Ketamine has been explored in a wide variety of surgical settings. A recent large meta-analysis found that ketamine was more effective in reducing opioid burden in surgeries with more postoperative pain (higher VAS scores) (17). For example, upper abdominal and thoracic procedures showed the greatest decrease in opioid consumption while dental, or head and neck surgery showed a smaller response (17). Within orthopedic surgery, more involved procedures such as spine surgery showed a greater benefit with ketamine those smaller procedures such as arthroscopy (17). As such, we hope to review the most up-to-date prospective clinical trials published on ketamine use in spine surgery to evaluate its efficacy and potential in reducing opioid dependence postoperatively.


Methodology

A PubMed search was performed querying “ketamine”, “spine, and “surgery”. A total of 70 articles resulted, of which 11 prospective randomized control trials were identified. In order to standardize the prospective studies included in this review, several inclusion criteria were established. All studies included patients undergoing an elective spinal procedure (cervical, thoracic, or lumbar were all included). Both pediatric and adult spinal procedures were included. All studies were required to have clearly defined intraoperative analgesia dosing. Specific dosing and timing of ketamine both intraoperatively and postoperatively had to be described. Lastly, patient-controlled analgesia (PCA) had to be utilized in the postoperative period in order to quantify the primary endpoint of opioid consumption. Based on these criteria, 10 of the 11 prospective randomized control trials identified were included in this review.

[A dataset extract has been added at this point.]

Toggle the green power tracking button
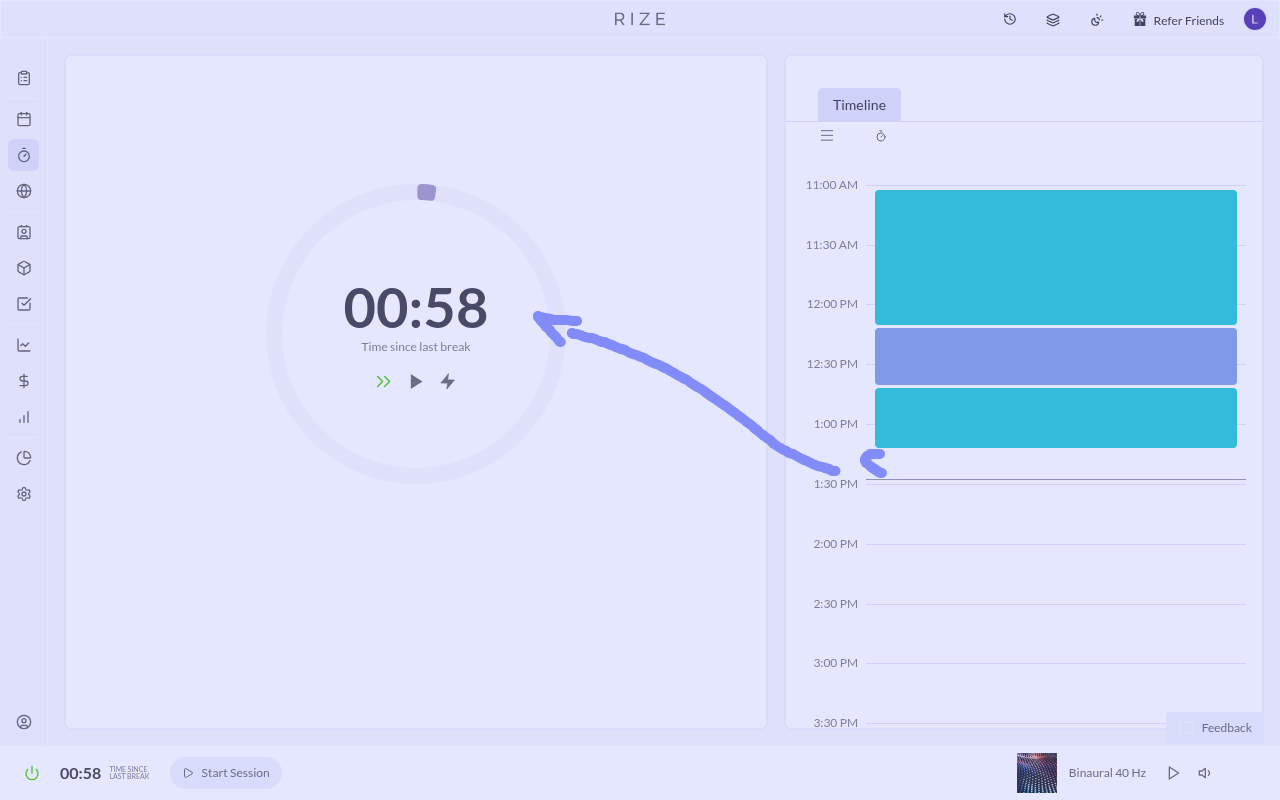Image resolution: width=1280 pixels, height=800 pixels. click(x=32, y=773)
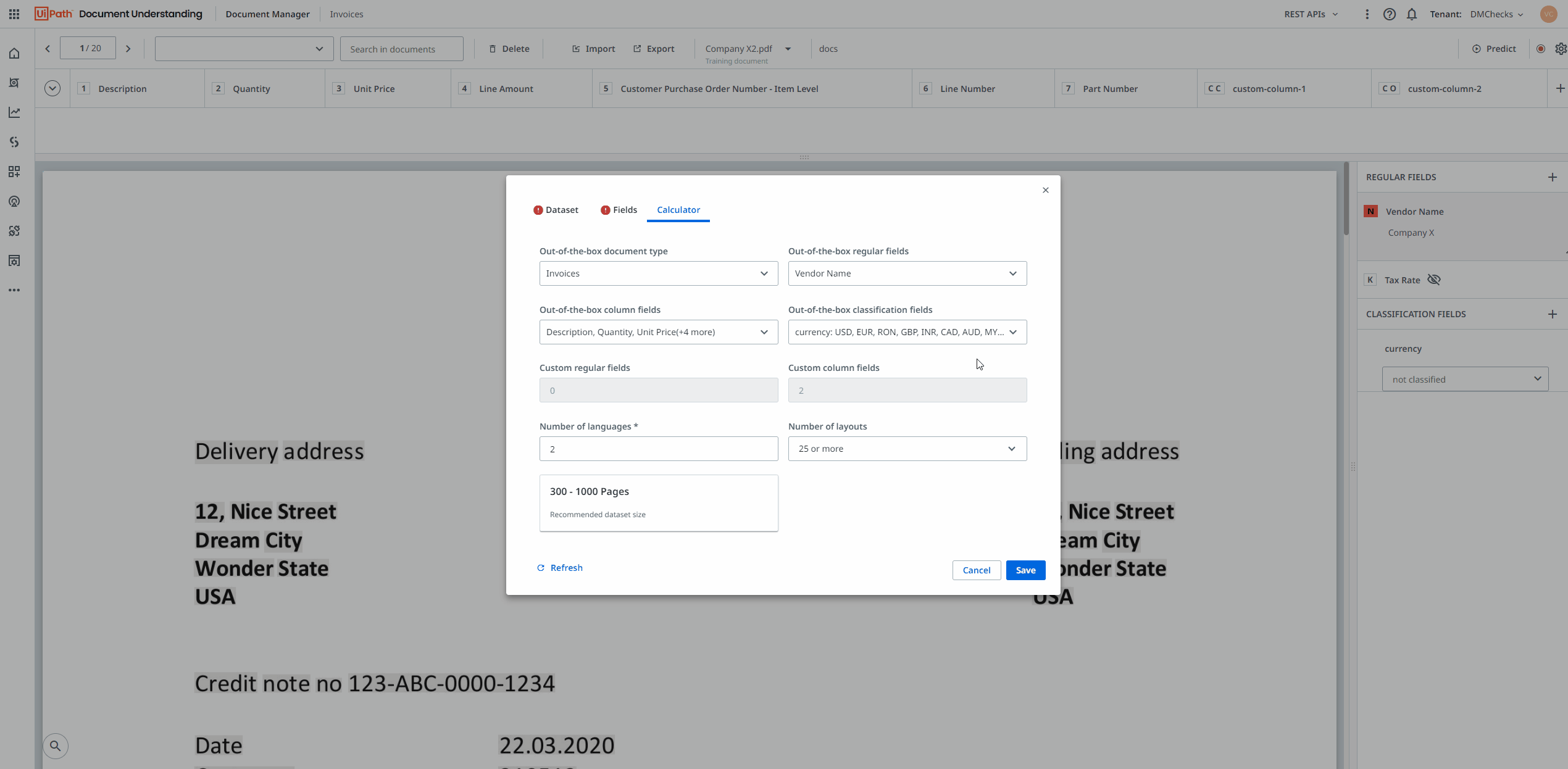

Of the studies included, ketamine was administered either as a bolus at incision, a continuous infusion throughout the procedure, or both (Table 1). Medication administered by PCA varied between studies and included morphine, hydromorphone, fentanyl, and methadone (Table 1). Study enrollment ranged from 22 to 202 subjects, and average age ranged from 14 to 61. All studies included were published between 2004 and 2017.

Table 1
Table 1 Literature review of ketamine use in spinal surgery
Full table

Ketamine in spine surgery

When looking specifically at spine surgery, the combination of morphine and ketamine has been explored the most in recent randomized control trials. One of the earliest studies to randomize spine surgery patients undergoing elective surgical lumbar discectomy with partial laminectomy and nucleotomy for ketamine administration was performed in 2005 (18). Sixty-nine patients were randomized into three different groups: patients receiving only morphine (control), only ketamine, or a combination of ketamine with morphine as an IV bolus just after induction of anesthesia. Aveline et al. found that the combined ketamine/morphine (KM) group consumed significantly less IV morphine in the PACU than the morphine only (M) group (P=0.009), however no significant difference was seen between the KM group and the ketamine only (K) group (18). Postoperative pain scores (VAS) were significantly lower in the combined KM group versus either the K or M groups. They also found significantly lower incidence of postoperative nausea and vomiting in the KM group versus the M group. Here we see a single dose of ketamine significantly reduce opioid consumption without a significant increase in side effects; this allows one to consider an expanded role for ketamine including as a continuous infusion throughout surgery or even continued into the postoperative period in conjunction with traditional morphine PCAs, which was explored in subsequent randomized control trials.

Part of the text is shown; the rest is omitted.